TASK TO COMPLETE:
Exact reproduction of the data is required, with images excluded.

RECORD EXCERPTS:
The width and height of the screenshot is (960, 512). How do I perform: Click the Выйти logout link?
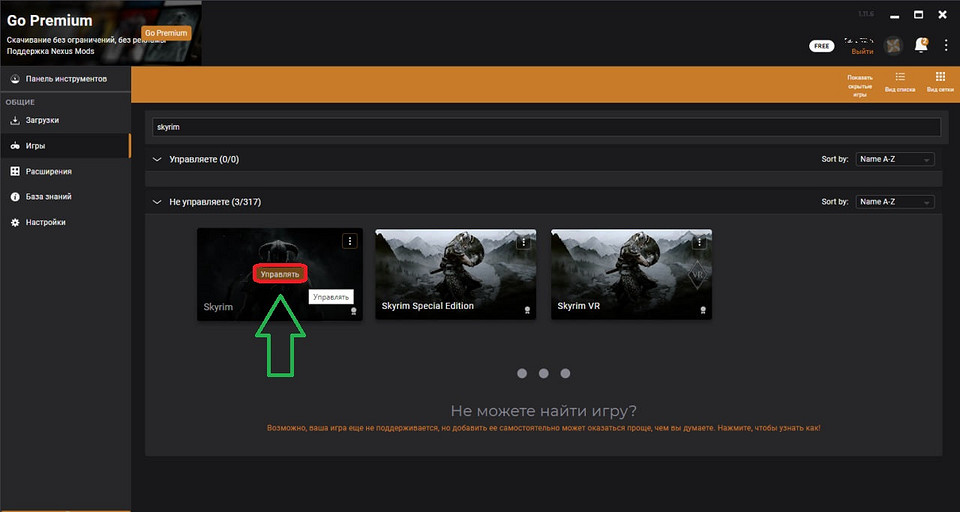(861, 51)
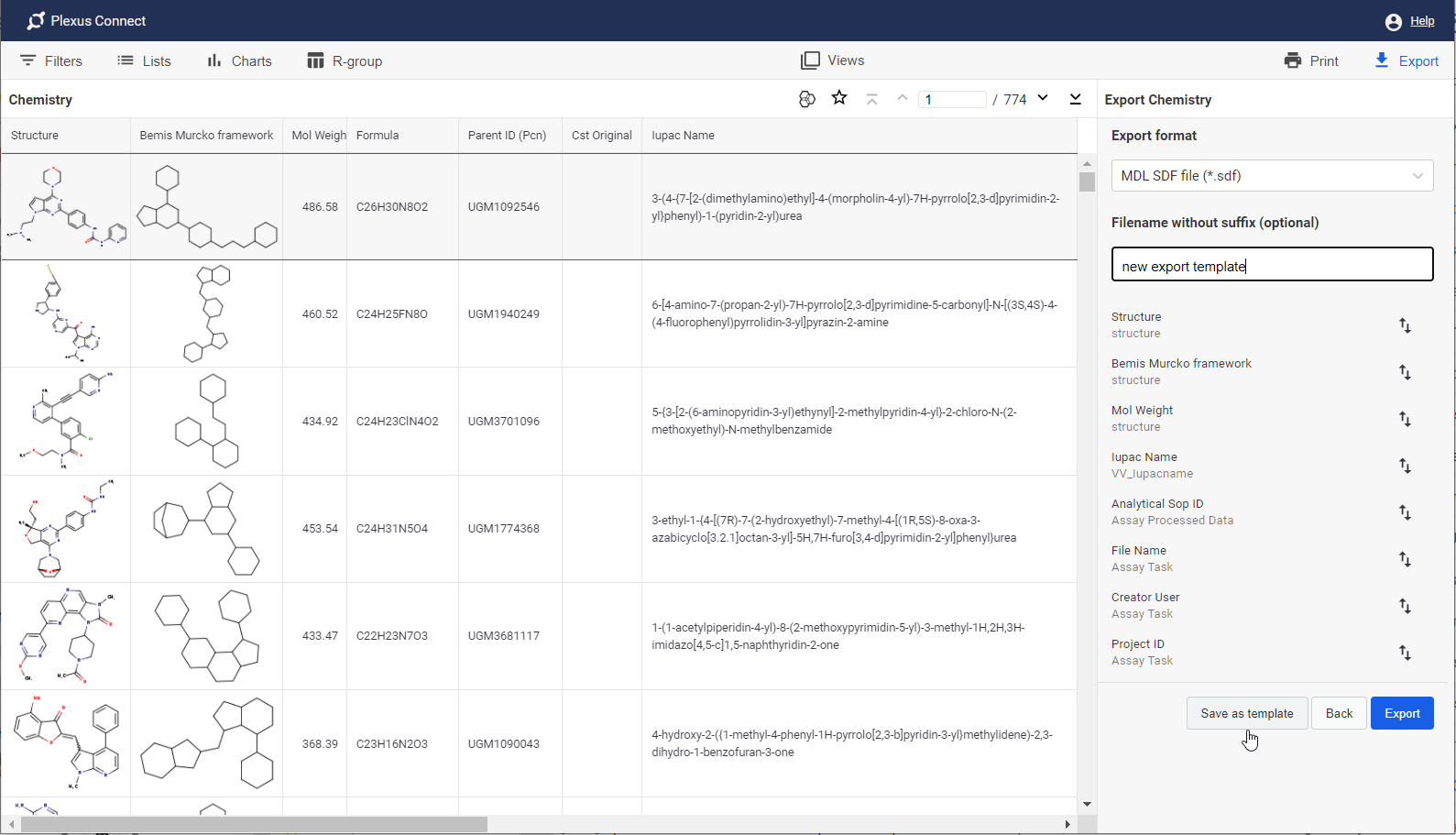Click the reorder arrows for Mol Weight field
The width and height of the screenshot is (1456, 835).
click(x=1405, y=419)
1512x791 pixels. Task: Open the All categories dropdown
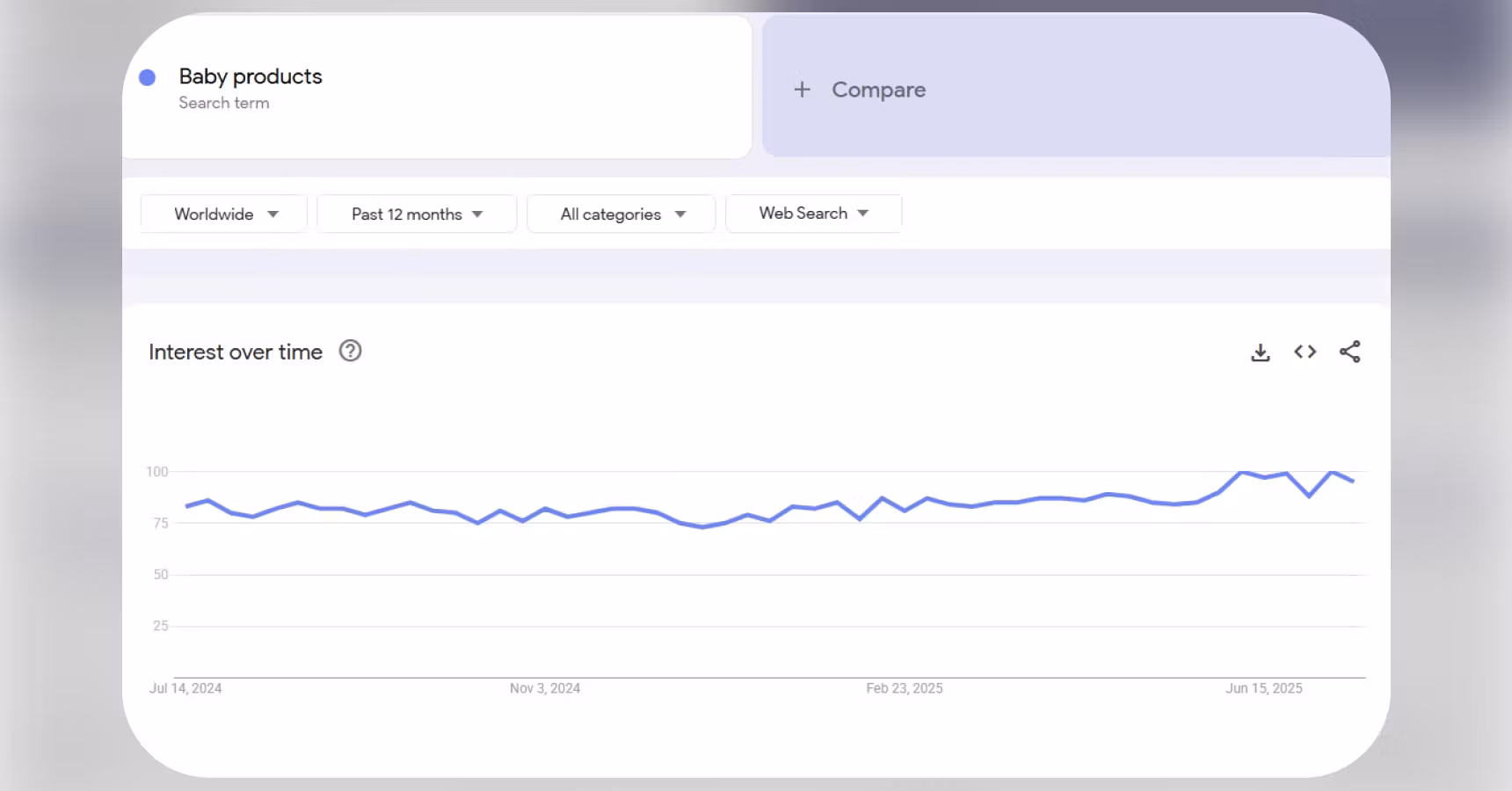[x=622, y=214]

OUTPUT FOR THIS EXERCISE:
The width and height of the screenshot is (960, 512). How do I perform: Click the Выйти logout link?
(861, 51)
Click the reorder arrows for Mol Weight field
The width and height of the screenshot is (1456, 835).
click(x=1405, y=419)
1512x791 pixels. Task: Open the All categories dropdown
[x=622, y=214]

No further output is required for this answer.